Transforming the Soder Torn into a … strawscraper?
Co.design just published this article, highlighting the possibility of transforming the Soder Torn, one of the tallest residential high-rises in Stockholm, into a “hairy” skyscraper. [“Strawscraper,” as the idea is referred to throughout most of the article, seems remarkably more appealing to me than “hairy,” but maybe that’s just me.] The point is that this ‘Strawscraper’ seems to be a phenomenal and large-scale solution to infrastructural energy efficiency. The “hairs” or straws that are affixed to the building capture wind and use it to produce electricity for the building, transforming the building into a large-scale urban wind farm. Undoubtedly, this is impressive and intriguing, but how can it become a reality? What are the barriers/challenges to adoption and implementation and most importantly (for my research, at least) how can those barriers be addressed and overcome so that sustainable solutions for energy efficiency are developed and embraced by the public?

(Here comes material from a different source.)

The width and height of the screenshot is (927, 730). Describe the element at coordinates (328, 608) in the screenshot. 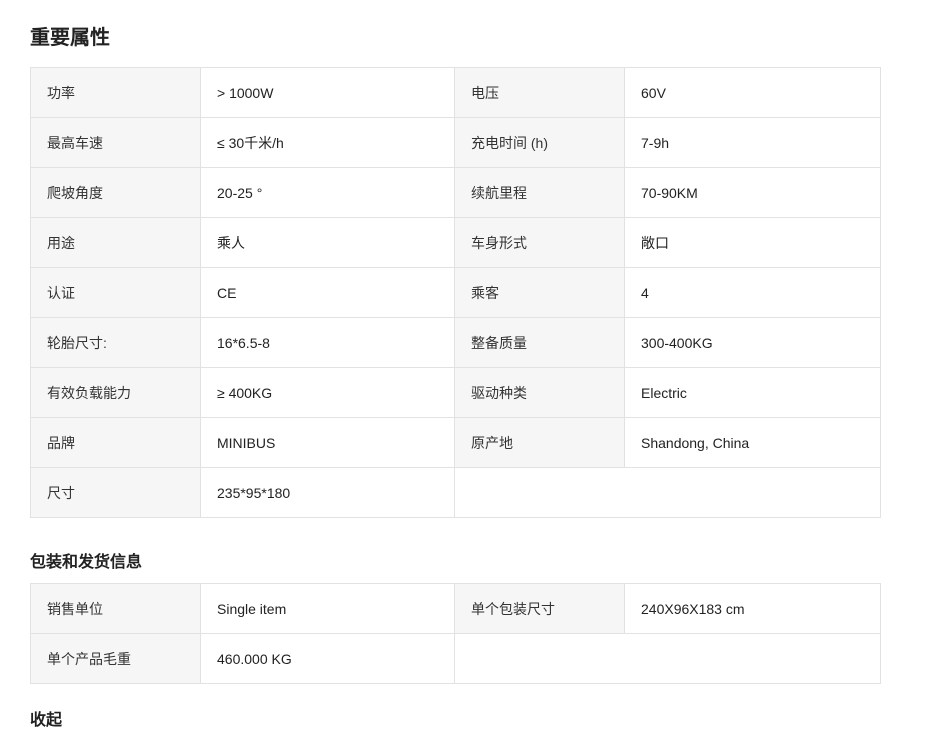

I see `attribute-value: Single item` at that location.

Per Stern in The Economics of Climate Change, the obstacles to the adoption of opportunities for improving energy efficiency are market barriers and failure (248). This proposition reflects much of the traditional literature about the implementation of climate change adaptation technologies… that “the” barrier is economic; however, this assumption is changing, due to research such as the STIR initiative at the Consortium for Science & Policy Outcomes @ Arizona State University. STIR, Socio-Technical Innovation Research, is founded on the premise that although economic costs/benefits are an important component of scientific and technological innovations re: climate change adaptation, economic factors aren’t the only barriers, and therefore, this research is founded on the premise that perceiving of sci/tech challenges holistically, from the inception of these projects, ensures more “responsible” innovation (innovation that uses public research dollars for science/technology in ways that address public values).
Is it possible that initiatives like STIR can make sustainable/energy efficient architecture like “strawscrapers” a reality? I believe so, or at least from my perspective as a rhetorician of science, I believe that a holistic perspective about the management of scientific and technological uncertainties is necessary for moving science into policy in more exigent ways. The research of applied rhetoricians of science has very similar goals to initiatives like STIR, and has much to contribute to its purpose because of its foundation on the core of how these challenges are discussed, framed, and embraced/rejected.

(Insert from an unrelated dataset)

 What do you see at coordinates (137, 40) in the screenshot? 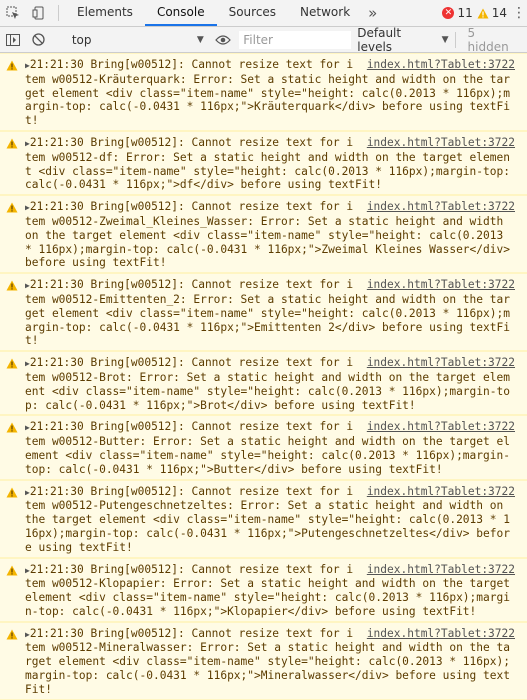
I see `context-selector: top ▼` at bounding box center [137, 40].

Applied rhetoric of science is founded on an analysis of language, in order to trace how the implications (affects, results) can be better controlled so that the language used to communicate scientific and technological risks is more directly appealing to particular audiences. The usefulness of a rhetoric of science is in methods such as rhetorical framing analysis (as one example) where the terms of the debate are mapped to show their efficacy for targeted constituents. Such mapping is then used to develop rhetorical frames, to be used by decision-makers in communicating more effectively with their constituents, promoting the audience’s understanding of the risks, as opposed to their outright rejection of them because of their lack of “interest” or experience with the particular risk. Rhetoricians and public policy analysts call this strategy “situated judgment,” where an audience’s judgment of a particular issue is enhanced by the communicator’s ability to talk in terms of the audience’s “real” interests and investments. This mode of persuasion is ethical – and effective- because it ultimately enables the audience to make up their own minds as to whether the proposed risk is valuable to them, in the end, or whether such a risk doesn’t mesh with their values.

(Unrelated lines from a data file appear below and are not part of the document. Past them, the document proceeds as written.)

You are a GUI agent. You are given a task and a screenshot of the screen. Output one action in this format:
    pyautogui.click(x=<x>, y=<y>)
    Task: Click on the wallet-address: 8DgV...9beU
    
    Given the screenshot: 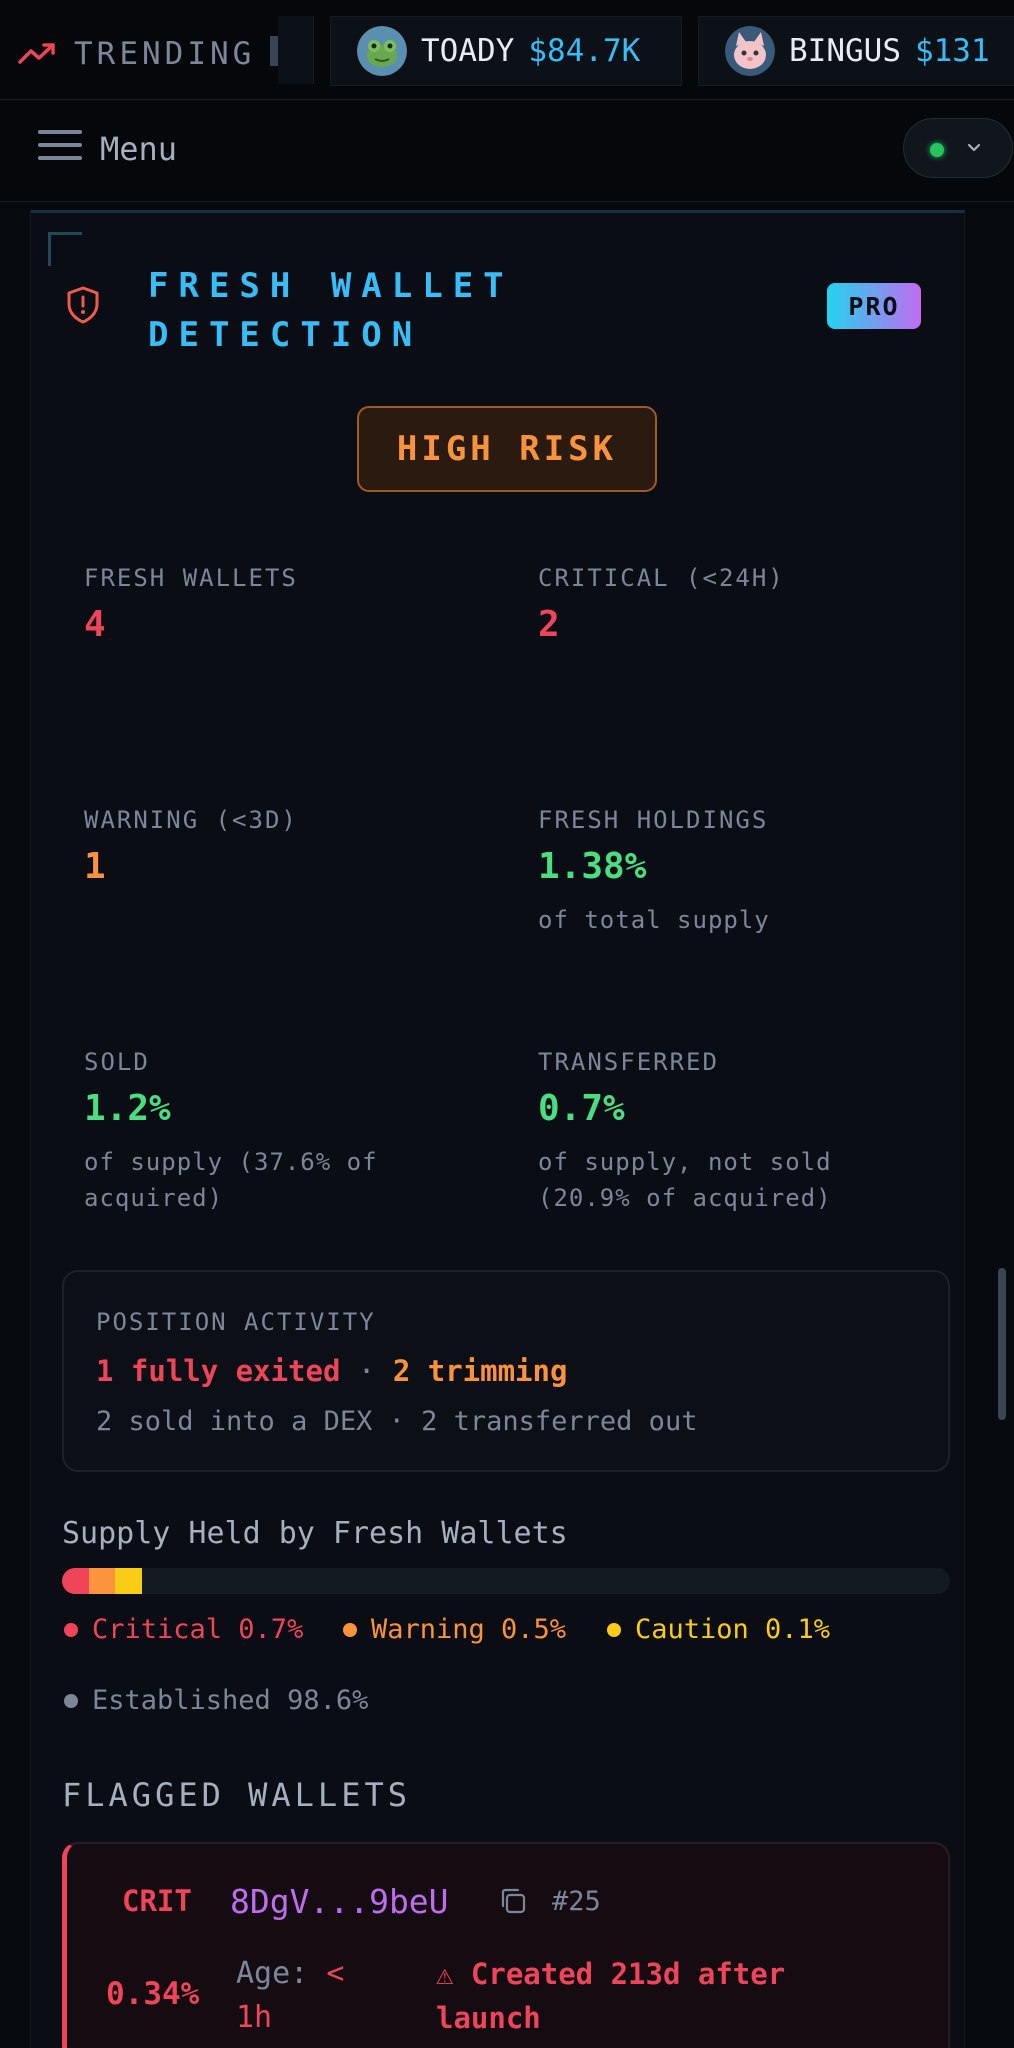 What is the action you would take?
    pyautogui.click(x=340, y=1902)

Innovative and impressive sustainable developments, like turning the Soder Torn into a strawscraper, deserve a fair chance at becoming a reality, but will require interdisciplinary strategies for negotiating the frames in which they can be communicated to “interested” parties, such as the residents of the building. Although such a strategy may seem trivial to the architects that developed the idea, researching and reinforcing public values is proving to be an inherently valuable component in overcoming the barriers to adoption and implementation of sustainably developed alternatives.